In Chapter 22, Carol largely speaks for Lewis himself when she denounces American small-town life and the representations of this small-town life in American literature. As many critics have pointed out, however, Lewis only satirizes and criticizes society, failing to offer any real solutions or even suggestions.
Lewis infuses Main Street with minute details and local color, evoking the characteristic appearance, mannerisms, speech, and dress of a particular place or time period. Throughout the novel, Lewis records everyday, slang-ridden speech and immigrant accents such as Bea's. He also often floods our imaginations with detailed, list-ridden descriptions and virtual photographs that depict what life is like in Gopher Prairie: "cheap motor cars, telephones, ready-made clothes, silos, alfalfa, Kodak's, phonographs, leather-upholstered Morris chairs, bridge-prizes, oil-stocks, motion-pictures, land-deals, unread sets of Mark Twain." Such extensive detail gives us the sense that we ourselves are in Gopher Prairie; we thus share Carol's discontentment about "a savorless people, gulping tasteless food, and sitting afterward, coatless and thoughtless listening to mechanized music, saying mechanized things about the excellence of Ford automobiles, and viewing themselves as the greatest race in the world."

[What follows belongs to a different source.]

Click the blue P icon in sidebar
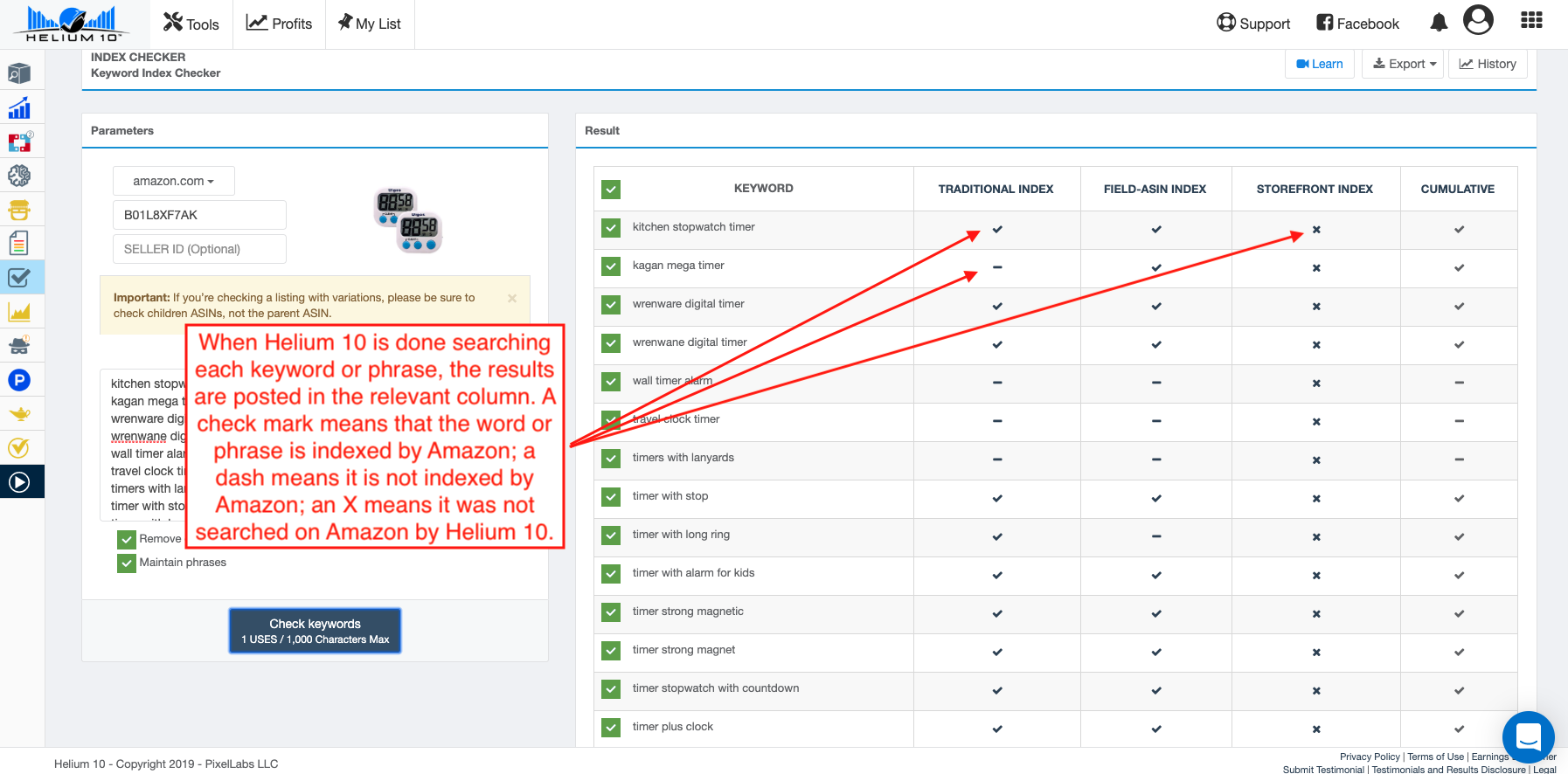The image size is (1568, 774). 19,380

The historical drama of World War I provides the background of Chapter 23. When America entered the war, young men all across the nation flocked to enlist. Lewis faithfully records the sudden spirit of patriotism, the hatred and prejudice against the German enemy, and the sudden intolerance of German- American immigrants. Furthermore, Gopher Prairie's reaction to Bresnahan in Chapter 23 reminds us of the tide of materialism Lewis saw in America at the time. The town clearly places great importance on material success, admiring Bresnahan merely because he is wealthy. Lewis, however, dismisses Bresnahan as an unimportant character in the novel, placing more importance on the townspeople's fawning reaction to him than on his character itself.